By John Richardson
WHICH President Trump will end up setting the final direction of policy? Will it be the President Trump who spoke off-script at a campaign-style rally in Phoenix, Arizona, this week or the President who a day later addressed military veterans in Reno, Nevada, in much more measured tones? Or will the ultimate direction of policy be somewhere between these two seemingly polar opposites? The honest answer is that none of us has a clue.
That’s the challenge that the global chemicals industry faces today. Because America has elected an iconoclast – someone who has pledged to shake-up the old order – but also someone whose White House team includes many mainstream establishment figures, nobody, seven months into this presidency, can be certain of what happens next.
Equally important will be the President’s relationship with Congress. Will it improve or deteriorate from what today already appears to be a very poor relationship? How much of his agenda can the President realistically achieve without the support of Congress, given the separation of powers?
None of this is again meant to take sides in this argument. I will not, at least in this post, express an opinion about the rights and wrongs of any of the many views about the right way forward for America. My job is to instead highlight the risks for chemicals companies so that they can conduct rigorous and broad-enough based scenario planning. This is where ICIS Consulting can help.

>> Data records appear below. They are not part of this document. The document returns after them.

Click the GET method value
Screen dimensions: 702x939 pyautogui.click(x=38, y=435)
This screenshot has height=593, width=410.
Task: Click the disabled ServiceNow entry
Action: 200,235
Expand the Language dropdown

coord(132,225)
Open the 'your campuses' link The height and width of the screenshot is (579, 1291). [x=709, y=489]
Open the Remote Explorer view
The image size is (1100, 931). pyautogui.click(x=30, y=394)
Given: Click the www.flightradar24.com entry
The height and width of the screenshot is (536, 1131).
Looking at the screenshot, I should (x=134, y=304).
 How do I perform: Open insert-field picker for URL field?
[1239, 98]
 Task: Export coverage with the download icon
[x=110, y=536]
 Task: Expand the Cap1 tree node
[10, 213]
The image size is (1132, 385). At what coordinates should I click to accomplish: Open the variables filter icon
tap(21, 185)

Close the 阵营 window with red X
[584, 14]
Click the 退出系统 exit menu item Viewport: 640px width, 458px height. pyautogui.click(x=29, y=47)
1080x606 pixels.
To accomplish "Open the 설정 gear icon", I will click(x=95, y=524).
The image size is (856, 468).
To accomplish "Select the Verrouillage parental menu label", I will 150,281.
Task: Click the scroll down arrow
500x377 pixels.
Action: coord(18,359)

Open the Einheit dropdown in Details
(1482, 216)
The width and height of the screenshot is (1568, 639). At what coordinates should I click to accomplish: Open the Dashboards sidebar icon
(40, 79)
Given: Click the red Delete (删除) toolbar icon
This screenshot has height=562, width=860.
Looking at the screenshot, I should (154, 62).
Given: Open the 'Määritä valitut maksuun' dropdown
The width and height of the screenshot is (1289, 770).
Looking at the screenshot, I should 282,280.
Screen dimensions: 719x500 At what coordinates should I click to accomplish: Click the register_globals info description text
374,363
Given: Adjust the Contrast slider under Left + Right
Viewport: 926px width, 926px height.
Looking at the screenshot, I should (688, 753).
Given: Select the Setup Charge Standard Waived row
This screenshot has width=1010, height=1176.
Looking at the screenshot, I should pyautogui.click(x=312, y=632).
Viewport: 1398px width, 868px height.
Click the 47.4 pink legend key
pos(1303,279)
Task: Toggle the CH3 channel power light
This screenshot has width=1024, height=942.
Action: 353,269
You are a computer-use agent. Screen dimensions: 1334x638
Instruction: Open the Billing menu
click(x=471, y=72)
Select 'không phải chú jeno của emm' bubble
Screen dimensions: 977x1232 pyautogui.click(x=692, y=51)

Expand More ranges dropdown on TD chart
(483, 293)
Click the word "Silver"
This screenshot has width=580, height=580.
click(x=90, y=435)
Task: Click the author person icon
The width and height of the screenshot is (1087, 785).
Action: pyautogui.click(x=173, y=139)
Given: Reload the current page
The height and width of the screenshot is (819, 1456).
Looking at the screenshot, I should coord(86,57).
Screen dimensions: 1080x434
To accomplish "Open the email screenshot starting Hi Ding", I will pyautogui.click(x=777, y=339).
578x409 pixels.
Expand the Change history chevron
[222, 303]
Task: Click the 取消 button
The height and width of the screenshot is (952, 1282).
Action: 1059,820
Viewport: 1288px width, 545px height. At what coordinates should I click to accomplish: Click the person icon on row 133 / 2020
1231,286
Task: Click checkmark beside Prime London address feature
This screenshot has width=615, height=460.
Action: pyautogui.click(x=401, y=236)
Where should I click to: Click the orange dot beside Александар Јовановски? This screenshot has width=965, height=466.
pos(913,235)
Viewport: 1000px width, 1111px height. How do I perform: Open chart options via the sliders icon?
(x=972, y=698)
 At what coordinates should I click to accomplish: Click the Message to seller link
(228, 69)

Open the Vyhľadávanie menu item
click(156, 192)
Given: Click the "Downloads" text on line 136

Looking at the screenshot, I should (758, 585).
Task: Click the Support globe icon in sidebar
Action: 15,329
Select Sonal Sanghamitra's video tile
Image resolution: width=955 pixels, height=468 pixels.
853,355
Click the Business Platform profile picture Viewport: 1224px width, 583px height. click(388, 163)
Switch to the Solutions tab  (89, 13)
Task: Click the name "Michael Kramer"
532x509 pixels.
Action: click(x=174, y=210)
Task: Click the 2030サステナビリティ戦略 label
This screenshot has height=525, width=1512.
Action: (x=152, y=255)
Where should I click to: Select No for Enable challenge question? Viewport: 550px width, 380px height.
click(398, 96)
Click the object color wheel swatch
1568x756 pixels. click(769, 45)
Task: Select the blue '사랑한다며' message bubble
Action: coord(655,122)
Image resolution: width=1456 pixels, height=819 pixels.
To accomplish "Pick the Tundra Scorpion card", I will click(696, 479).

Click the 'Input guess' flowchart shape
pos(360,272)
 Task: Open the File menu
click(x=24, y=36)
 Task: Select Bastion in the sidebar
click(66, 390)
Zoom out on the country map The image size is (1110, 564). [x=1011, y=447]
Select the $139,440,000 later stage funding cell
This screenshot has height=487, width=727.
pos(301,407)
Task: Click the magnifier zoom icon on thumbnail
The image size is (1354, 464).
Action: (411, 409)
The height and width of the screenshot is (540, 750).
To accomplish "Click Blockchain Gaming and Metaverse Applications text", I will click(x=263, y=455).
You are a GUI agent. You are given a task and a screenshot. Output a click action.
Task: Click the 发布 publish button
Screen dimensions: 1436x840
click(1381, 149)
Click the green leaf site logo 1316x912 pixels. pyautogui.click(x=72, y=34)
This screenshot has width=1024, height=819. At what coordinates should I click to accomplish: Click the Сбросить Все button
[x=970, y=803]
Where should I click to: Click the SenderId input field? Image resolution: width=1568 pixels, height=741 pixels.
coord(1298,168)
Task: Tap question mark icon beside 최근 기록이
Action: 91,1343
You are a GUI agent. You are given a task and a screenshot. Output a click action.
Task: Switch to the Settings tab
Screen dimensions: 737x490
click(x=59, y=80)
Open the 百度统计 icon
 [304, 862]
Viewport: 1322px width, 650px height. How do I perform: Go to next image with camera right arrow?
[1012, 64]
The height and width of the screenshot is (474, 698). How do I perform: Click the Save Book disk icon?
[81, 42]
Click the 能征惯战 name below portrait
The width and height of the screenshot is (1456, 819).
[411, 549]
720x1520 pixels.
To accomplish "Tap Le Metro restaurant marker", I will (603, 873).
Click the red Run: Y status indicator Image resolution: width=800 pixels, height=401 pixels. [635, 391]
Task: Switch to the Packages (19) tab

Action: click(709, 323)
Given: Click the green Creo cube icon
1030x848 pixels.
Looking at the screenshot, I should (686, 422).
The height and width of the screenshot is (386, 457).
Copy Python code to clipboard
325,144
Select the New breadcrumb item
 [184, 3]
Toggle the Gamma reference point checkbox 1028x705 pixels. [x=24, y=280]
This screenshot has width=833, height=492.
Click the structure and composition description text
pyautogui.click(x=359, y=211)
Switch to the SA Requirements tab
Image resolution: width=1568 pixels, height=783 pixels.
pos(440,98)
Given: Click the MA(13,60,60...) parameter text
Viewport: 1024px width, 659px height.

The Trade Issue Is the Critical Issue
The global chemicals industry’s business model rests on free trade. Not only has a whole generation of executives grown up knowing nothing but free trade in chemicals themselves. Of equal importance to the established business model is the more or less free-flow of components of finished goods, and the finished goods themselves, backwards and forwards across borders.
What would be the impact of new trade barriers on the chemicals industry? Even if you believe that protectionism will ultimately deliver economic gains for America, and perhaps even other countries as well, nobody can dismiss the risk of a major slump in chemicals sales over the short -to medium-term.
On Wednesday, I discussed how China might have more time than it had expected back in January to achieve its economic reforms, as the President has yet to implement the trade agenda he outlined during his election campaign.
I did warn, though, that we had to watch this space very closely. The President’s Phoenix speech, which he delivered later that very same day, underlined my point. Although he didn’t mention China specifically, these words pointed to what might end up determining the US-China trade relationship:
We are going to protect American industry. We are going to protect the American worker. No longer will we allow other countries to close our factories, steal our jobs, and drain our wealth. We are building our future with American hands, American labour, American iron, aluminium, and steel.
His comments came after last week’s decision to launch an investigation into how China handles intellectual property rights. Earlier this week, the US also asked the World Trade Organisation (WTO) to set up a dispute settlement panel to examine China’s handling of quotas on agricultural products including rice, corn and wheat. This could force China to change its policies or face retaliation if the US complaint to the WTO is successful.
China’s response to the intellectual property-right probe has involved a pledge to do everything necessary to defend the interests of Chinese companies. And in a notable departure from what had been restrained language from China towards rising trade tensions with the US, this is what a Chinese commerce ministry official said yesterday:
The US investigation of China based on domestic laws sabotages the existing international trading system, and has poured cold water on all parties that have been working to promote bilateral economic ties.
In the same Phoenix speech, Trump took direct aim at NAFTA when he said of the ongoing negotiations to restructure the trade deal:
Personally, I don’t think we can make a deal, because we have been so badly taken advantage of. So I think we’ll end up probably terminating NAFTA at some point, OK? Probably.
The Impact on the US Polyethylene Industry
Every chemicals company in every value chain, no matter where they are in the world, is quite obviously vulnerable. Take this down to the level of the US polyethylene (PE) industry and you find that:
- Canada, Mexico (which are of course along with the US make up NAFTA) and China accounted for 49% of the total of 5.1m tonnes of PE that the US exported in 2016.
- In H1 2016, China accounted for 7% of total US PE exports. But this rose to 14% in the first half of this year as the volume exported to China jumped from around 220,000 tonnes to approximately 330,000 tonnes, according to Global Trade Information Services data. This reflects the big rise in US capacity, much of which has to be targeted for export because of weak domestic demand growth. And the main destination is China because China is by far the most import export market in the world, both in volume and growth terms.
What would happen to these exports if the US withdraws from NAFTA? And what might also happen if the US ends up in a trade war with China? The US PE industry would surely face new trade barriers that would make exports difficult, if not impossible. That’s the worst-case scenario.
Or let’s take a medium-case scenario where NAFTA stays in place and the US and China pull back from a full-scale trade war, but trade tensions between the US and its trading partners remain elevated. PE end-users in Canada, Mexico and China may look for alternative suppliers to hedge against the constant background threat of the worst-case scenario. In the case of China, this search would be government-driven as it would be part of efforts to build the world’s biggest-ever trading bloc that right now excludes the US – One Belt, One Road.
The best-case scenario is that there are no disruptions to US PE trade flows whilst the industry tries to place all of its new volumes. But no US PE company can afford to build an entire business model around this happening.